*What you need to do*:
Return each line of the data below that contains the string "Uncheck".
++++
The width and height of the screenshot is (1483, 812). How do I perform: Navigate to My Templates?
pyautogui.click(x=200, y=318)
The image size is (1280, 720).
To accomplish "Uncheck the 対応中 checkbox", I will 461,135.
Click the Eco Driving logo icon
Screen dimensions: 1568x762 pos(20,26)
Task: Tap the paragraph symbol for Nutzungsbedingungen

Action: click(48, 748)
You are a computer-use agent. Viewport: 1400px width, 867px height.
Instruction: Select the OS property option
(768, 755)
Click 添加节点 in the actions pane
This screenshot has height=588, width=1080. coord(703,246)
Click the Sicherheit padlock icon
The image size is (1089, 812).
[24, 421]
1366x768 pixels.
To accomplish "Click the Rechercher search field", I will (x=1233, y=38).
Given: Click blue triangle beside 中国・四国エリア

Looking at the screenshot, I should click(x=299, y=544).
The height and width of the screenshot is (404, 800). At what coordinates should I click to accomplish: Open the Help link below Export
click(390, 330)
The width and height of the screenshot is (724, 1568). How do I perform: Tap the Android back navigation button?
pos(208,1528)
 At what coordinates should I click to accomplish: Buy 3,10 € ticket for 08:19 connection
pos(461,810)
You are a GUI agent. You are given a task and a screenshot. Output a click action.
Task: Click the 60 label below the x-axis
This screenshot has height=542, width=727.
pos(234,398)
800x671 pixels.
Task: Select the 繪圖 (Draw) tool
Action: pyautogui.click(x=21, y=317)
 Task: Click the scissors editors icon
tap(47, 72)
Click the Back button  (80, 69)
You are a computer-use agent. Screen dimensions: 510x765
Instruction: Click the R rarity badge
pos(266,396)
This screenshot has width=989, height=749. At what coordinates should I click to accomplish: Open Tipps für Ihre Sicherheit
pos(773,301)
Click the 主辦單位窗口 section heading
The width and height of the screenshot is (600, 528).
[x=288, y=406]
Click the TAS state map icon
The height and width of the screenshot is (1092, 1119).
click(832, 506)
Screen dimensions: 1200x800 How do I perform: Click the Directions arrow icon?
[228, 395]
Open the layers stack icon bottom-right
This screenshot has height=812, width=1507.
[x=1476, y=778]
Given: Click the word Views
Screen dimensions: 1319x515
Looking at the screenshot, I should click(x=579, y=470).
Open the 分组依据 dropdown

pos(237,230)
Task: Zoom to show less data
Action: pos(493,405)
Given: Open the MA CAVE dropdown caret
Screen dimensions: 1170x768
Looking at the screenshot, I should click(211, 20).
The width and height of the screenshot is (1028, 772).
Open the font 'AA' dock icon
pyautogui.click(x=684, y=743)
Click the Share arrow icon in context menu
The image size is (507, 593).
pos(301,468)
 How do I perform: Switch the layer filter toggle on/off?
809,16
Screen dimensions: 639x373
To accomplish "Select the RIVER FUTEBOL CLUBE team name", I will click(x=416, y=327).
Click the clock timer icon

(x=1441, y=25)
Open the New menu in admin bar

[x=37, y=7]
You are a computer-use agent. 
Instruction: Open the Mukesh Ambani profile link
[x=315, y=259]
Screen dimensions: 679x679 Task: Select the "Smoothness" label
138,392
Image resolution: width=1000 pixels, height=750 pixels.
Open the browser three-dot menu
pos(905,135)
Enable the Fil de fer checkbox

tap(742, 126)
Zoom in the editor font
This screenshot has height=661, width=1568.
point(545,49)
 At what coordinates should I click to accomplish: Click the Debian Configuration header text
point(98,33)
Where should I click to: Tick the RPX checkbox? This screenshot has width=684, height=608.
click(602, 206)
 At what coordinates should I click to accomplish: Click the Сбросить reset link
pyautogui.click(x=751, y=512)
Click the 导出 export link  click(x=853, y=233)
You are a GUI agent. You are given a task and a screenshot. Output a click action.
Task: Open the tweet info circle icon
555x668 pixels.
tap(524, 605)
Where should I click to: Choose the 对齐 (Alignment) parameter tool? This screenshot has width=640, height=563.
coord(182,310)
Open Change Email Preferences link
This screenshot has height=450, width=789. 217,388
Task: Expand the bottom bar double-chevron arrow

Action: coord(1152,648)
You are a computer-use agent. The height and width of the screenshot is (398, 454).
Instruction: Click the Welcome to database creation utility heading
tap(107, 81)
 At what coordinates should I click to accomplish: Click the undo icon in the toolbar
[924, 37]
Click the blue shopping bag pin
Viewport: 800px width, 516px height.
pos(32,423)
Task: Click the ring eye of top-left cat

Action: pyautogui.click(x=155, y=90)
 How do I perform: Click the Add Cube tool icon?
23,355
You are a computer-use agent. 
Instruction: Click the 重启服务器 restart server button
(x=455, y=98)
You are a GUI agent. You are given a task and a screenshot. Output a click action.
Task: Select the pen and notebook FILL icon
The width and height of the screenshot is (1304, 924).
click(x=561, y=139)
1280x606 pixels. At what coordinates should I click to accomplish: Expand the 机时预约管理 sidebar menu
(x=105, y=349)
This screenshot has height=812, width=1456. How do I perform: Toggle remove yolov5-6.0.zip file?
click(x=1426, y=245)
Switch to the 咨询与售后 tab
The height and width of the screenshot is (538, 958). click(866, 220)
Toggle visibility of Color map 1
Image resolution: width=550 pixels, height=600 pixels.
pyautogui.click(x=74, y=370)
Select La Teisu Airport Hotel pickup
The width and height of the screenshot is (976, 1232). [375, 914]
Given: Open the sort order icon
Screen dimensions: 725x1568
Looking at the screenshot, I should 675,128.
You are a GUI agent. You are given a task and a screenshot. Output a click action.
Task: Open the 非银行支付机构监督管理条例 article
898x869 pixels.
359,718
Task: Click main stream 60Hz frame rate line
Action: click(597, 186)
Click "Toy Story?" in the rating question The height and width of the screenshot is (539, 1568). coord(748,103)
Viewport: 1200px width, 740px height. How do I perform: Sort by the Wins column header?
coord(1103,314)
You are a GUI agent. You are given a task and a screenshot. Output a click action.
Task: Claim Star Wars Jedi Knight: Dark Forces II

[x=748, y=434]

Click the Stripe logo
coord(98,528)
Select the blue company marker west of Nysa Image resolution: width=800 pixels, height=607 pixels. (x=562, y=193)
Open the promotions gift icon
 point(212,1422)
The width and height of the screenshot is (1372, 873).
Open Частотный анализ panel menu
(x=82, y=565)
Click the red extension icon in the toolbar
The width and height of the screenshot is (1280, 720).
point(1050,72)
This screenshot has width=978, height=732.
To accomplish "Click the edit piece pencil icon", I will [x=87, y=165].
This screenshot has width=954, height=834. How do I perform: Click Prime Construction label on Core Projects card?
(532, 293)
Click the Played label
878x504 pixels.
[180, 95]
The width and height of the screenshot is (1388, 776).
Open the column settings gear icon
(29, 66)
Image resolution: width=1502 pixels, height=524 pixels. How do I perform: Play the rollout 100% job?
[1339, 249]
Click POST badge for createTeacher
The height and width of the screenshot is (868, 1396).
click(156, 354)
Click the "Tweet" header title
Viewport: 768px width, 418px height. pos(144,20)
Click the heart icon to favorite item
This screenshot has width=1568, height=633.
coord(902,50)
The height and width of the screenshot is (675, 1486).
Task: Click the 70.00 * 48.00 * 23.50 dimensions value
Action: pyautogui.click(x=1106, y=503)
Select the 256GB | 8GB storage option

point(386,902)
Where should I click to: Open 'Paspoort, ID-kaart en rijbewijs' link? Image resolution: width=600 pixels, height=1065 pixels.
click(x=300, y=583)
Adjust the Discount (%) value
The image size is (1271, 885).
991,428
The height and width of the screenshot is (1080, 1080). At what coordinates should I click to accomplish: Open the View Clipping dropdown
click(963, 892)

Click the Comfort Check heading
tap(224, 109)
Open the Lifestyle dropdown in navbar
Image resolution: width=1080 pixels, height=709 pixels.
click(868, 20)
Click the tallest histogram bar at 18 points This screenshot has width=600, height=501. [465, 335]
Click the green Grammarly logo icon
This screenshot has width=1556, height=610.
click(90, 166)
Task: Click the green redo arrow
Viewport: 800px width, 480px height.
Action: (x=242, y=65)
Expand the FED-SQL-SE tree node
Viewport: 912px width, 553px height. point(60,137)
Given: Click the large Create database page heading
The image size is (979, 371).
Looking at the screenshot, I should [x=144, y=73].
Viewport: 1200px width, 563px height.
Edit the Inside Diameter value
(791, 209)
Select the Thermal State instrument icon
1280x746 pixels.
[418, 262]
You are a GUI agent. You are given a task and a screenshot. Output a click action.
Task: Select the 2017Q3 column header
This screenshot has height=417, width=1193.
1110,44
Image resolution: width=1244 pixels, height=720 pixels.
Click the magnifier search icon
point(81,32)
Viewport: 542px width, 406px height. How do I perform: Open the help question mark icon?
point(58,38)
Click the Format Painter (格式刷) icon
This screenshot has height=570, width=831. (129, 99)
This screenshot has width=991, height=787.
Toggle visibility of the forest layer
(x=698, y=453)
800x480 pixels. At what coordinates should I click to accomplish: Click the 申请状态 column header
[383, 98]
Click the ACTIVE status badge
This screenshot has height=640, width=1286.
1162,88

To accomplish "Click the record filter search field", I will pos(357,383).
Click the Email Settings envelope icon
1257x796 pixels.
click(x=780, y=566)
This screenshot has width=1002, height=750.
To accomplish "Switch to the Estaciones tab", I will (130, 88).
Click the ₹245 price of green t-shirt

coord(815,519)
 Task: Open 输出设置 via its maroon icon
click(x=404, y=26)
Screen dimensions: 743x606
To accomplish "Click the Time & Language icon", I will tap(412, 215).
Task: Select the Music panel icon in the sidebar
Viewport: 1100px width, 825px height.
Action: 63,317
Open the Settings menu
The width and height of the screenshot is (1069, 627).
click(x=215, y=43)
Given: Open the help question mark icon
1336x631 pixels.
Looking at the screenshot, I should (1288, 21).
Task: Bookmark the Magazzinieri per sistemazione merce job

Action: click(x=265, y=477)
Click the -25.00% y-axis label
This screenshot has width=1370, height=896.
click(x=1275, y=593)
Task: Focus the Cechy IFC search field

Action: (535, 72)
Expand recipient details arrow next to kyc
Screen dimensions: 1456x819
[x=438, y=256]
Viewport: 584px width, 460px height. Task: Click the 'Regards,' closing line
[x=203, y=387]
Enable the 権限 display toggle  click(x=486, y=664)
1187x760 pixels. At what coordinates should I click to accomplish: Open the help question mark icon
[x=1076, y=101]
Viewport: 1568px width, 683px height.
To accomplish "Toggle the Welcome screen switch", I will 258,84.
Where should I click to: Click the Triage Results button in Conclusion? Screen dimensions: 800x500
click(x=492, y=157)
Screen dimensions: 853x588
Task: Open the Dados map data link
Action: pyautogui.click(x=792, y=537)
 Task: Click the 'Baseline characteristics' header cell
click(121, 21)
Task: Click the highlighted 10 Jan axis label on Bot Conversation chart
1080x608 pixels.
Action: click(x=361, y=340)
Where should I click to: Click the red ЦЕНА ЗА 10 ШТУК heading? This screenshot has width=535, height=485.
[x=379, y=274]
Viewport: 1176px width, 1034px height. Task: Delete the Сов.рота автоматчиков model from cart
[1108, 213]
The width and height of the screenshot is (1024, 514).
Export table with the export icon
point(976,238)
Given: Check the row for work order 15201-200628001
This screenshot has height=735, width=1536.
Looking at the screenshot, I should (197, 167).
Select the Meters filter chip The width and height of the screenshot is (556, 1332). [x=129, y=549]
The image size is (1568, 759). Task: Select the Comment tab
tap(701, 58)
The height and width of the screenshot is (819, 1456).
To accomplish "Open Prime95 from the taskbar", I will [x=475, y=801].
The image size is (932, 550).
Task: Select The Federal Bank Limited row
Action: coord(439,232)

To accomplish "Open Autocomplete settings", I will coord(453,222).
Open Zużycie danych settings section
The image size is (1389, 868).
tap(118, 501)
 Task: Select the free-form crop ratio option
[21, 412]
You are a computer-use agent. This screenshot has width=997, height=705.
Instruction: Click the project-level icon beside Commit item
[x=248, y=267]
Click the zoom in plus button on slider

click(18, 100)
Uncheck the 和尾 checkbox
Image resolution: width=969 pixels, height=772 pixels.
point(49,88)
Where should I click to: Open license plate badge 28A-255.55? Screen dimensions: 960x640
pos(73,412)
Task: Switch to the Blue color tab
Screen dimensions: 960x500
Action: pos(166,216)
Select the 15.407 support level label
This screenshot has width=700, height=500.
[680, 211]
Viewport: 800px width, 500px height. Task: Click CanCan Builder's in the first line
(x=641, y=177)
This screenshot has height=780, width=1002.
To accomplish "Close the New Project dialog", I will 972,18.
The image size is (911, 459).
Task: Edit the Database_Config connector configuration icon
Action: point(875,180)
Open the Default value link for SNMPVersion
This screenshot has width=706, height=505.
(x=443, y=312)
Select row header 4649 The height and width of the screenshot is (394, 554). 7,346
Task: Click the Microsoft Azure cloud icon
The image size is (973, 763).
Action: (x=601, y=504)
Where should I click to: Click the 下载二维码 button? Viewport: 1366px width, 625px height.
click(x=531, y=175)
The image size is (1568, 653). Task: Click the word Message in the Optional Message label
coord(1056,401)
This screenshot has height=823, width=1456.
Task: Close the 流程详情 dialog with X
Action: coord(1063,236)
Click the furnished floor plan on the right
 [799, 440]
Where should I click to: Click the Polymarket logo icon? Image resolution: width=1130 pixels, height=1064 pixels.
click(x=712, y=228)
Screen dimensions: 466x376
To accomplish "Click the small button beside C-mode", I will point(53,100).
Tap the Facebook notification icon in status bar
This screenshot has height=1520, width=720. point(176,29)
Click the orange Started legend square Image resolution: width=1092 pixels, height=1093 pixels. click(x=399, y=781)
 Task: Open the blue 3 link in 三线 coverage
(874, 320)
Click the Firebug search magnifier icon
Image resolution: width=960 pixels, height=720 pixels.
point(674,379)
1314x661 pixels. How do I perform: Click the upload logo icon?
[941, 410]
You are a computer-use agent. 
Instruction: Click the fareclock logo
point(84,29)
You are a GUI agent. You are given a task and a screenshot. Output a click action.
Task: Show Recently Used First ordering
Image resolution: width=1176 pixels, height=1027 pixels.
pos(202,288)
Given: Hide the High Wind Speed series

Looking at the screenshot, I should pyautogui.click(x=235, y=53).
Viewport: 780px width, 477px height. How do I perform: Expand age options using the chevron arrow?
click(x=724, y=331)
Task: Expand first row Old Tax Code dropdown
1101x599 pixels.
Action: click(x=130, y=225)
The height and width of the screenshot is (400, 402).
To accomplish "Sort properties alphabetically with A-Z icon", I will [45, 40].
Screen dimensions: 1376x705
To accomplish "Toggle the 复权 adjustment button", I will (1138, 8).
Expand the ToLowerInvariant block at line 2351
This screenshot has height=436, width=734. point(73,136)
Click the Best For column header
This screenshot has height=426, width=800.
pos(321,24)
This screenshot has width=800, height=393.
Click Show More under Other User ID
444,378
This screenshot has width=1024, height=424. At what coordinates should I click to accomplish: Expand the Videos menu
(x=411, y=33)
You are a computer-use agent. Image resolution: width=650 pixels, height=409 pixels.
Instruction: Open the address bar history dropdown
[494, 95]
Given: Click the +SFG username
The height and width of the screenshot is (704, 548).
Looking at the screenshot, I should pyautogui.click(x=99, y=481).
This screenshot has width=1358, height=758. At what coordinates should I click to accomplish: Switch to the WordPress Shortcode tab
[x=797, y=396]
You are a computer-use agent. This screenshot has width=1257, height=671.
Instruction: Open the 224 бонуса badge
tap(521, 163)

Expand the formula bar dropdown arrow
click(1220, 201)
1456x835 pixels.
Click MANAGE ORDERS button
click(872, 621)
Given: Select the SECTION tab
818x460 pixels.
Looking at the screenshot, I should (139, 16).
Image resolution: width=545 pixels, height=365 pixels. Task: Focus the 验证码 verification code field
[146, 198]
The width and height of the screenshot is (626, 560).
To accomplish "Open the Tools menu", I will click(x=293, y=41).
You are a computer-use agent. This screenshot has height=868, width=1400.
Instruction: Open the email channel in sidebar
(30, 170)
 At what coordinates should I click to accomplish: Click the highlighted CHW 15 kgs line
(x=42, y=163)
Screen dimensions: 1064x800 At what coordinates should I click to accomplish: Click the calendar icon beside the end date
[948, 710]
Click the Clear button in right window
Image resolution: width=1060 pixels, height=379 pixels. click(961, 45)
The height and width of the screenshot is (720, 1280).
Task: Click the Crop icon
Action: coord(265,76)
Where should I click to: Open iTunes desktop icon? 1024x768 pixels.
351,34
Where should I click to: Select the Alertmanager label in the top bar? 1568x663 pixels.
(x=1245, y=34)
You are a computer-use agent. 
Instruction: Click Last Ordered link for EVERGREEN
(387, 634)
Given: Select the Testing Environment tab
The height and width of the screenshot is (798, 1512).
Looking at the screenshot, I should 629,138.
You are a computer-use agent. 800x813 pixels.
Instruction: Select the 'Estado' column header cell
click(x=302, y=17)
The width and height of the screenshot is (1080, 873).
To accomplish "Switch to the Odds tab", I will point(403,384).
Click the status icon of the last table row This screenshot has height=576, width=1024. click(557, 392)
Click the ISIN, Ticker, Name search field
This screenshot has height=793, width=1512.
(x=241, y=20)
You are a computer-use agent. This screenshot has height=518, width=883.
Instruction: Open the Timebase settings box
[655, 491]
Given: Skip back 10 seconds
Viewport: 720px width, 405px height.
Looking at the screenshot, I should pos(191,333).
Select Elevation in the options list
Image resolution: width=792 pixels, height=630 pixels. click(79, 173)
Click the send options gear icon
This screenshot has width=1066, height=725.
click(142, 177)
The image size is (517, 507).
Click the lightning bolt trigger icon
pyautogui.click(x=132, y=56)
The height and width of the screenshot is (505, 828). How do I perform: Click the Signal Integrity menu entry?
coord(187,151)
++++
*Response area*:
To accomplish "Uncheck the 対応中 checkbox", I will 461,135.
Uncheck the 和尾 checkbox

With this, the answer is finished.